▶ [Exercise description]:
Select and copy out every line in the records containing "Pendidikan".

═══ Study material

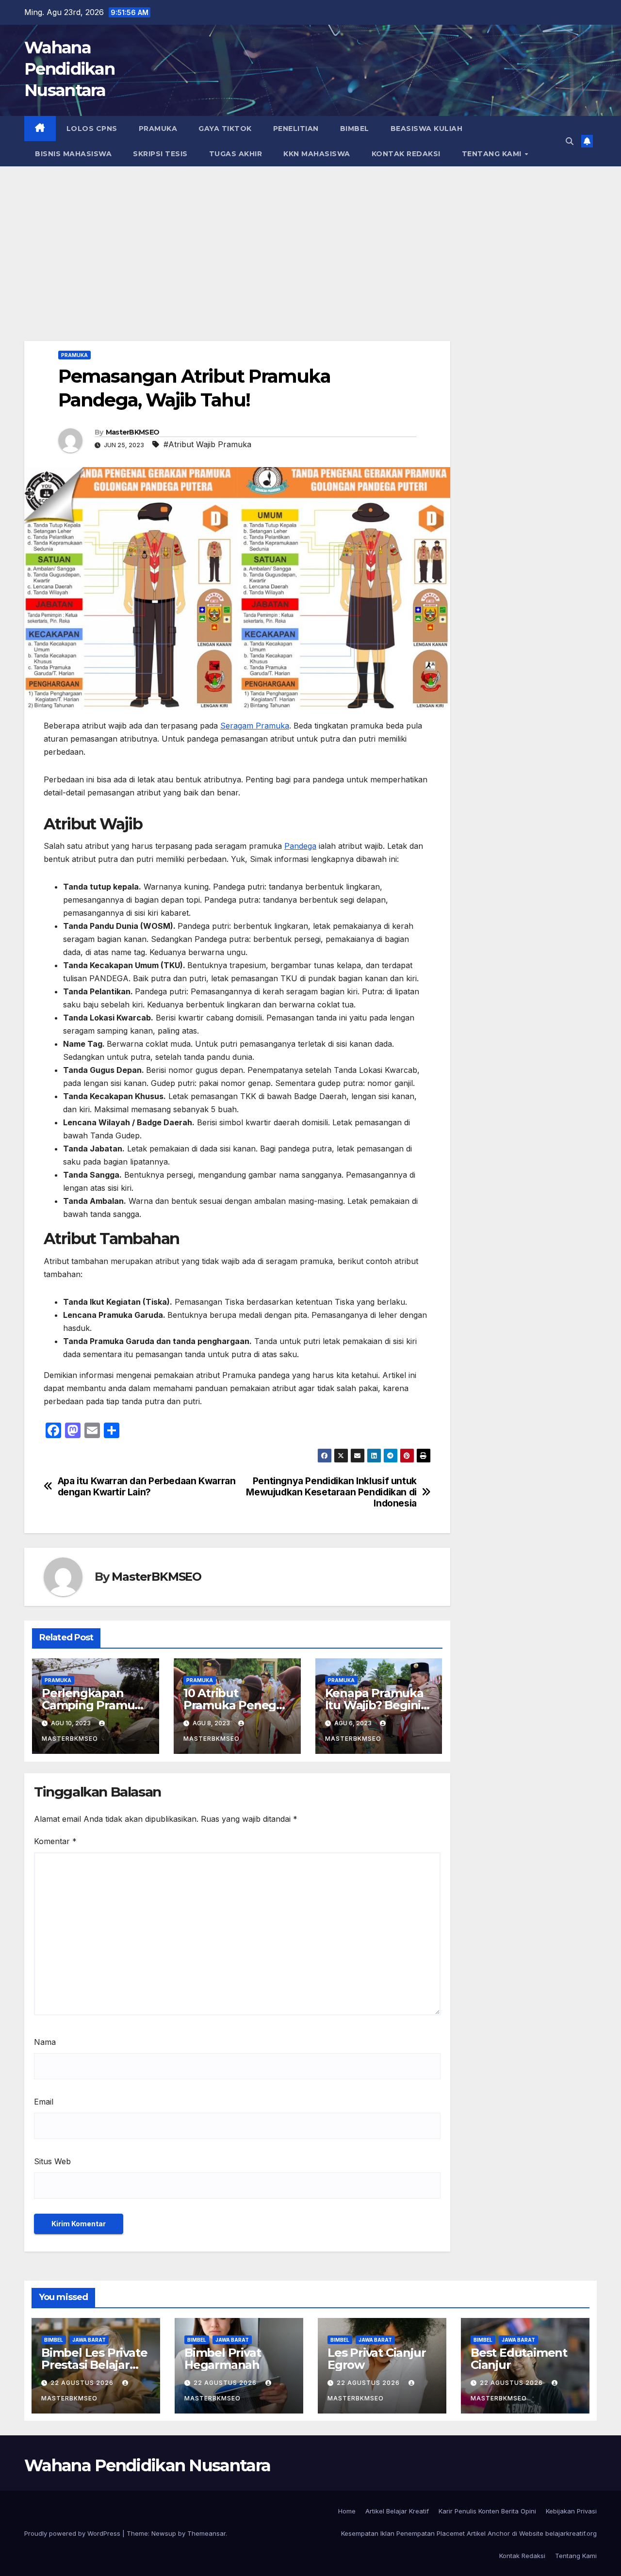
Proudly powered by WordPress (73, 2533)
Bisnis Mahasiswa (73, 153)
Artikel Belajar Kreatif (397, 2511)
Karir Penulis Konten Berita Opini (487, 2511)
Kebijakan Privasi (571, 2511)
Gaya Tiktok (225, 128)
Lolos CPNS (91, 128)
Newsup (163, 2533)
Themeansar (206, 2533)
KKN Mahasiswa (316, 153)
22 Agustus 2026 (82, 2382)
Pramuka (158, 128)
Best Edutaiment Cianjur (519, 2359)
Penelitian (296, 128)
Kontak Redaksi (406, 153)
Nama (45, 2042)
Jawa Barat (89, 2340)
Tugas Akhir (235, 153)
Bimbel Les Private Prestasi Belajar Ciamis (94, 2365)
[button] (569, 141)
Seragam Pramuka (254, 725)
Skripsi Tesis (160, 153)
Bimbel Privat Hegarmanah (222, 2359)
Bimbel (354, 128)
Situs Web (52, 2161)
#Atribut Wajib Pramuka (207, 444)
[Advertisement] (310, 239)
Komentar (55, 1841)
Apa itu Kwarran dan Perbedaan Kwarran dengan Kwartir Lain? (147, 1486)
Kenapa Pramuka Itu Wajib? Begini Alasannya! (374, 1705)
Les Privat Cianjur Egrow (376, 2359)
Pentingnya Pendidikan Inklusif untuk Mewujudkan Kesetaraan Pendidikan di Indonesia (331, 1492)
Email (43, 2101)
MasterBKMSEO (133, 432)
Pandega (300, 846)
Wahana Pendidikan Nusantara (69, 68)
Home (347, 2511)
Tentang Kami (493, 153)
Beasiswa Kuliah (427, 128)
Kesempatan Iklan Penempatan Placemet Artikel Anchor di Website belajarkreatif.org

══════

▶ [Answer below]:
Pentingnya Pendidikan Inklusif untuk Mewujudkan Kesetaraan Pendidikan di Indonesia (331, 1492)
Wahana Pendidikan Nusantara (69, 68)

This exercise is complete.